__Text excerpt__
* * *

Bonnaroo 2012: FSU & The Sustain U T-Shirt Drive

Every spring, students at Florida State University dump all of their unwanted collegiate paraphernalia — the clothes that were a good idea in September, the clothes that seemed a good idea in September, the free T-shirts proclaiming campus causes, the toys and crazy costumes and plastic storage bins and doodads, tchotckes, flotsam, etc. — into massive cardboard boxes in their dorm halls. Ariana Cano, a rising senior studying Political Science and Media, and a steadily shifting band of volunteers go from building to building dragging the boxes down to the street and sorting the usable from the truly dump’able. Last year, they made a mountain of bagged clothing so thick that they could sprint across the warehouse floor and fling themselves into it for fun. This year, they built an even bigger pile that weighed-out at 6,000 pounds. It was enough to get them into Bonnaroo for free.

The deal:

  • Bonnaroo partnered this year with Sustain U, a West Virginia-based company that manufactures new shirts entirely from recycled materials.

* * *

__Rows excerpted from a collection__
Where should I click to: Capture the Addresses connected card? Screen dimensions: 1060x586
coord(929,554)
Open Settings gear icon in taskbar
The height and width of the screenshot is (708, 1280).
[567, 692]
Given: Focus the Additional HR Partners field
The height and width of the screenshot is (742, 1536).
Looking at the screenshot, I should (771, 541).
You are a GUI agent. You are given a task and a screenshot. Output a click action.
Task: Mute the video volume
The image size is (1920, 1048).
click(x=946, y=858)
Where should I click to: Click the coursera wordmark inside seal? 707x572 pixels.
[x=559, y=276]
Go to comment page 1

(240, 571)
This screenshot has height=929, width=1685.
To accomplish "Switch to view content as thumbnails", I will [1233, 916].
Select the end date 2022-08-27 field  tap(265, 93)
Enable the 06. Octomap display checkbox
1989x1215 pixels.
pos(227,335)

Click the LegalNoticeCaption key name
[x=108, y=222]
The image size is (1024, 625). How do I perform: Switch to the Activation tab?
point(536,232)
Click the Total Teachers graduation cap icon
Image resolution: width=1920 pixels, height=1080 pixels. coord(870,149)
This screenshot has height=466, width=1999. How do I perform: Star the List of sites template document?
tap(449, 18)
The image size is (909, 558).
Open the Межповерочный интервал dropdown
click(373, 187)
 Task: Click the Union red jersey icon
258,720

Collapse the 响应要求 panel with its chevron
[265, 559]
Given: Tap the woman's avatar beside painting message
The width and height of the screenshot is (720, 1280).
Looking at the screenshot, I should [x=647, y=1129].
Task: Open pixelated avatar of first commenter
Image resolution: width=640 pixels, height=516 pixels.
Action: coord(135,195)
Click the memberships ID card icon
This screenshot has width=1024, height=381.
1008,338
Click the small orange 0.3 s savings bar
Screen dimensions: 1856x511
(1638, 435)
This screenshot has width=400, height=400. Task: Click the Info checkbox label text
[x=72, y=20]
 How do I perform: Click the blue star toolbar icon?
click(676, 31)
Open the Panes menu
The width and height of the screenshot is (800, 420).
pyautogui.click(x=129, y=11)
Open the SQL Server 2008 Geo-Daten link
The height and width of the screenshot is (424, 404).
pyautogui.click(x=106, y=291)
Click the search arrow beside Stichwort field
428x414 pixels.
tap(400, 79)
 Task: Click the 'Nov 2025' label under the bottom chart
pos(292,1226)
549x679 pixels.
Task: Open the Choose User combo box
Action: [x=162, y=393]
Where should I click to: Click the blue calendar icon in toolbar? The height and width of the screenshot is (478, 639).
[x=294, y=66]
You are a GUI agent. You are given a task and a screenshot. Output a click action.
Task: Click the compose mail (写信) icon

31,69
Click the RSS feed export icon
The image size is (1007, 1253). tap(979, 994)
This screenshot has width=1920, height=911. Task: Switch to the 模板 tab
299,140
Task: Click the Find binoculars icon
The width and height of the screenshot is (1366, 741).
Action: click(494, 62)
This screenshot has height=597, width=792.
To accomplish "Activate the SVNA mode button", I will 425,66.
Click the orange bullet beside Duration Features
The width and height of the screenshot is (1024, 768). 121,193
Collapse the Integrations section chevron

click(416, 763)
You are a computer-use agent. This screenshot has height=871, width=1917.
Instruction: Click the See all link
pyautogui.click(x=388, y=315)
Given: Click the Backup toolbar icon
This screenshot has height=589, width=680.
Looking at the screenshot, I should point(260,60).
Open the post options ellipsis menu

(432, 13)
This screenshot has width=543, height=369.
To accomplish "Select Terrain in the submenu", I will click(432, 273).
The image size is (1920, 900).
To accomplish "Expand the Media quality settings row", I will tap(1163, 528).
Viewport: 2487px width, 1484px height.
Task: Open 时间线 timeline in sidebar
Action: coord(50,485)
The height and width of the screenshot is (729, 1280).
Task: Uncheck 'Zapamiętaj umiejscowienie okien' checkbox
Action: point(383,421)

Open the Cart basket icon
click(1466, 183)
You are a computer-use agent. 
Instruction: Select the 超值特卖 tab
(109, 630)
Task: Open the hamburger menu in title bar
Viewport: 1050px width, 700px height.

* * *

__List of tasks__
1. Copy the passage from the Bonnaroo T-shirt drive text, everything from "Every spring, students" down to "Bonnaroo for free.".
2. Carry on the Bonnaroo T-shirt drive text from the point where it stops.

__The answers__
1.
Every spring, students at Florida State University dump all of their unwanted collegiate paraphernalia — the clothes that were a good idea in September, the clothes that seemed a good idea in September, the free T-shirts proclaiming campus causes, the toys and crazy costumes and plastic storage bins and doodads, tchotckes, flotsam, etc. — into massive cardboard boxes in their dorm halls. Ariana Cano, a rising senior studying Political Science and Media, and a steadily shifting band of volunteers go from building to building dragging the boxes down to the street and sorting the usable from the truly dump’able. Last year, they made a mountain of bagged clothing so thick that they could sprint across the warehouse floor and fling themselves into it for fun. This year, they built an even bigger pile that weighed-out at 6,000 pounds. It was enough to get them into Bonnaroo for free.

2.
  • This partnership included the festival buying 8,500 Sustain U shirts for staff and volunteers and donating 24 festival tickets and group camping passes, a $6.900 value, to the college whose students collected the most used clothing for Sustain U’s National Collegiate Clothing Drive.
  • The average American, according to Sustain U, trashes 70 pounds of usable clothing each year.
  • Bonnaroo and Sustain U think that’s stupid.

Ariana, a co-worker, and a roommate set out from FSU in the Florida Panhandle at 3:00 on the festival’s first day. When they crossed into Tennessee at sundown, Ariana noticed how much the land changed, how even in the dark the mountains and the green were beautiful. When they arrived at the festival, they drove right up to the security checkpoint. Security waved them right through and they set up camp right quickly. This was highly unusual.

The deal:

  • Most caravanning to Bonnaroo involves inching along the highway for hours, typically under a scorching sun, occasionally through bludgeoning rain. There are radios blaring and Exxon signs towering over the trees on the horizon and folks walking back and forth along the yellow lines marking the shoulder of the road. Through the right pair of sunglasses, it can be very Dazed and Confused. It’s a lovely Americana.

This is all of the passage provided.